■ **Problem to solve**
Rewrite the items, replacing "gear" with "cog" and leaving everything else unchanged. Begin at the line that contains "Open the settings gear icon beside Jarvis" and stop after the line that contains "Dismiss the required".
— start —
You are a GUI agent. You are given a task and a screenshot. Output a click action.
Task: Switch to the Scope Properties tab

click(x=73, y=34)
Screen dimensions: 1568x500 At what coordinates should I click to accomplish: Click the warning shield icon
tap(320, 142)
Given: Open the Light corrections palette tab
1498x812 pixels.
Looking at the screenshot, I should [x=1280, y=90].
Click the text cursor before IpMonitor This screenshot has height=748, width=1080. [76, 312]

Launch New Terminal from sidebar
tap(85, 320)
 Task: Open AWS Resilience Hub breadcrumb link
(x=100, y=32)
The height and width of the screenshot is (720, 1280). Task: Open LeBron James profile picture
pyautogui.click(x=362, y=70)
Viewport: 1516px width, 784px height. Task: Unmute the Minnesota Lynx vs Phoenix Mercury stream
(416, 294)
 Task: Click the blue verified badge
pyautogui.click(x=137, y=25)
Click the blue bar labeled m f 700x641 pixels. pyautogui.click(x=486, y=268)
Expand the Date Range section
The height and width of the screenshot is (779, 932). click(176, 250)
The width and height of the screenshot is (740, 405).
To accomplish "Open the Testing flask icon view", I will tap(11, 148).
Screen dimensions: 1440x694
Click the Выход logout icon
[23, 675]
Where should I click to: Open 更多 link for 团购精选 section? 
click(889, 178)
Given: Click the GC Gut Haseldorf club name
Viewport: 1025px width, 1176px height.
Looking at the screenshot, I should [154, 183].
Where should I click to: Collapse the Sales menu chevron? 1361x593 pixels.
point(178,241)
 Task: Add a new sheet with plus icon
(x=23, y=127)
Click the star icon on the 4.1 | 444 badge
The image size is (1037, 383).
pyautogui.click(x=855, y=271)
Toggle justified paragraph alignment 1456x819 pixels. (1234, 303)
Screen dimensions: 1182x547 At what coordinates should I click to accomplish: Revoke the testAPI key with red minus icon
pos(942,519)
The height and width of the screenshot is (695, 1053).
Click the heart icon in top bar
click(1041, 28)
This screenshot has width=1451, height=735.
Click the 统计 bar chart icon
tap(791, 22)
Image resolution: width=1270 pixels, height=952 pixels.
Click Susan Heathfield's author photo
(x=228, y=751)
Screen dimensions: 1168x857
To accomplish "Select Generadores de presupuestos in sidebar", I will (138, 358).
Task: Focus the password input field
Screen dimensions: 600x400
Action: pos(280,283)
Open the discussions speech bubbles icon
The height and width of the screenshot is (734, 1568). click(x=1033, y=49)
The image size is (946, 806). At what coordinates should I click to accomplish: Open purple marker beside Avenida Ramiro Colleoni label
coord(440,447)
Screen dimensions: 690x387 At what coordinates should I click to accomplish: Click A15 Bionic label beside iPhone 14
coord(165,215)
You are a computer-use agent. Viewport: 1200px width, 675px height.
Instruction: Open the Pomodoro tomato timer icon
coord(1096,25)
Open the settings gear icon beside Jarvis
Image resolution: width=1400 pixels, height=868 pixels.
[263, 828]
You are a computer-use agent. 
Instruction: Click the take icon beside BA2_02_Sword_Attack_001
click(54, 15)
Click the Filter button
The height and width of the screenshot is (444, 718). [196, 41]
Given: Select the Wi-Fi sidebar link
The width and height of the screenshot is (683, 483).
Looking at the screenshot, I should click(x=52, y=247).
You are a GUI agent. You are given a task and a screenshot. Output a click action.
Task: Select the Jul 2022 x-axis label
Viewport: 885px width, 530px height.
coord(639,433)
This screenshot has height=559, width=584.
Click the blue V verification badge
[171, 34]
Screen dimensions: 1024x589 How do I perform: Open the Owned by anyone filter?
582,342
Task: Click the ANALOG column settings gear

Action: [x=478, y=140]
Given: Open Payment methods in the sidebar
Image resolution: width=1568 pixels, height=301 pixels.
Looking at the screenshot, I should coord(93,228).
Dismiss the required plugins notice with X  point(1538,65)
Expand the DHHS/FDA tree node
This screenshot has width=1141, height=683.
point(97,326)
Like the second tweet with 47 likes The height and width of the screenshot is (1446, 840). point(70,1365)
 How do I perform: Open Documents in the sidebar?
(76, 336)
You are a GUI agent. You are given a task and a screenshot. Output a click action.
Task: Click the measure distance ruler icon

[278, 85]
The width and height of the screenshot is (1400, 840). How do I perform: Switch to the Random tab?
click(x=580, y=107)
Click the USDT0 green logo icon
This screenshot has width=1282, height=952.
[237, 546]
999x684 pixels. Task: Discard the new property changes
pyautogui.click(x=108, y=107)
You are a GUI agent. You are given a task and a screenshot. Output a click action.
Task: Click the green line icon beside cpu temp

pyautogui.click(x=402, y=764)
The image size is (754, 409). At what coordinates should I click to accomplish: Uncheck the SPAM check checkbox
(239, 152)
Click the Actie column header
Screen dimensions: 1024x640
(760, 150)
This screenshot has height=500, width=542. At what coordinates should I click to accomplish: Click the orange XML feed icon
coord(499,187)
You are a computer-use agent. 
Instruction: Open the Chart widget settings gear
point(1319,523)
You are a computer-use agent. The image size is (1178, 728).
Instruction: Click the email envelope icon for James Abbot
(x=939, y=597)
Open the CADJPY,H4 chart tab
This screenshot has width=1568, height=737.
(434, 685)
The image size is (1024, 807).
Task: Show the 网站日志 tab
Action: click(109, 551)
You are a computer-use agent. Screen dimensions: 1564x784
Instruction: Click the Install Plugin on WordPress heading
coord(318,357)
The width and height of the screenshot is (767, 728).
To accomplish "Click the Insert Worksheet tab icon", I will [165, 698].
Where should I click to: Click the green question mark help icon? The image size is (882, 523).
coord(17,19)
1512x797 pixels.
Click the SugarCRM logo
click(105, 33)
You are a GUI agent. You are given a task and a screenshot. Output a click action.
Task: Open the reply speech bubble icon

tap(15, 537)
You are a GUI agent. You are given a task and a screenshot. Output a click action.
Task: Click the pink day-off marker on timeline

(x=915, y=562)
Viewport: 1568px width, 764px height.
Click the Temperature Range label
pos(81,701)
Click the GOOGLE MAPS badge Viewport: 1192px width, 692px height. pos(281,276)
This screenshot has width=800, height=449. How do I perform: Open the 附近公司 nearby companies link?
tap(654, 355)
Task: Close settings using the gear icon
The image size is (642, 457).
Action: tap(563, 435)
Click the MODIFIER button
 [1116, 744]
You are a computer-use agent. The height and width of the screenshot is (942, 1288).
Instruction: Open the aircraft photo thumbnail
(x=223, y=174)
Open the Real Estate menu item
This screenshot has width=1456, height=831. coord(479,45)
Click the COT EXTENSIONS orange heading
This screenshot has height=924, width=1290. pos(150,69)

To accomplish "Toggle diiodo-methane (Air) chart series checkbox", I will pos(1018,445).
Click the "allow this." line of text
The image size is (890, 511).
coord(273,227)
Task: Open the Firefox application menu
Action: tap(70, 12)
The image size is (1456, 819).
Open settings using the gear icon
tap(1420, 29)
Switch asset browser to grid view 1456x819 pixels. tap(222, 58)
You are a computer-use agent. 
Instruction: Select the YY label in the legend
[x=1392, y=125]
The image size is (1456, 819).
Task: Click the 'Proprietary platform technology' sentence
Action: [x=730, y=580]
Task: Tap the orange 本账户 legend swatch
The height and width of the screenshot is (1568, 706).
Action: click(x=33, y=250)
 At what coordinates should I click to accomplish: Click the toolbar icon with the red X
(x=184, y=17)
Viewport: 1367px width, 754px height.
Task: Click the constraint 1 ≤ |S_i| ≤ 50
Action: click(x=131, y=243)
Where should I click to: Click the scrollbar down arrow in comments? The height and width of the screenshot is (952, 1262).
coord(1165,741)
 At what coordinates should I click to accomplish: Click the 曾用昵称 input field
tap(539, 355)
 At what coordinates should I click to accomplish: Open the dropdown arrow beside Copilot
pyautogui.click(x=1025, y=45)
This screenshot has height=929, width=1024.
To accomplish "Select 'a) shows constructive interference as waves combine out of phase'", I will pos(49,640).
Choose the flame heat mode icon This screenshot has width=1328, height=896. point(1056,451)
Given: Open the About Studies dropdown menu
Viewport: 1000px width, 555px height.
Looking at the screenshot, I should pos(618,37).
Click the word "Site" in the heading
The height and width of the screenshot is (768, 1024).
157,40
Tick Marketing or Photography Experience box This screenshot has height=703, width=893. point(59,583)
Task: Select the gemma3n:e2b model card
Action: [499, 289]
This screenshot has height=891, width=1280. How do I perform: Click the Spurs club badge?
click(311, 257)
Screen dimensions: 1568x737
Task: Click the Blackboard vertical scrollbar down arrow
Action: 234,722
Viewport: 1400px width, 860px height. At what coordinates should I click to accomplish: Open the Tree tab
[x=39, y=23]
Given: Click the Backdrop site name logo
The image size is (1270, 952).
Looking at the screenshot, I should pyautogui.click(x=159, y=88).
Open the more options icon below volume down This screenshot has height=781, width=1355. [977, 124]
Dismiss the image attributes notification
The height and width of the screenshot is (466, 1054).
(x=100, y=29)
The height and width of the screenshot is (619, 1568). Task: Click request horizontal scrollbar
— end —
■ **Finished exercise**
Open the settings cog icon beside Jarvis
Image resolution: width=1400 pixels, height=868 pixels.
[263, 828]
You are a computer-use agent. 
Instruction: Click the take icon beside BA2_02_Sword_Attack_001
click(54, 15)
Click the Filter button
The height and width of the screenshot is (444, 718). [196, 41]
Given: Select the Wi-Fi sidebar link
The width and height of the screenshot is (683, 483).
Looking at the screenshot, I should click(x=52, y=247).
You are a GUI agent. You are given a task and a screenshot. Output a click action.
Task: Select the Jul 2022 x-axis label
Viewport: 885px width, 530px height.
coord(639,433)
This screenshot has height=559, width=584.
Click the blue V verification badge
[171, 34]
Screen dimensions: 1024x589 How do I perform: Open the Owned by anyone filter?
582,342
Task: Click the ANALOG column settings cog

Action: [x=478, y=140]
Given: Open Payment methods in the sidebar
Image resolution: width=1568 pixels, height=301 pixels.
Looking at the screenshot, I should coord(93,228).
Dismiss the required plugins notice with X  point(1538,65)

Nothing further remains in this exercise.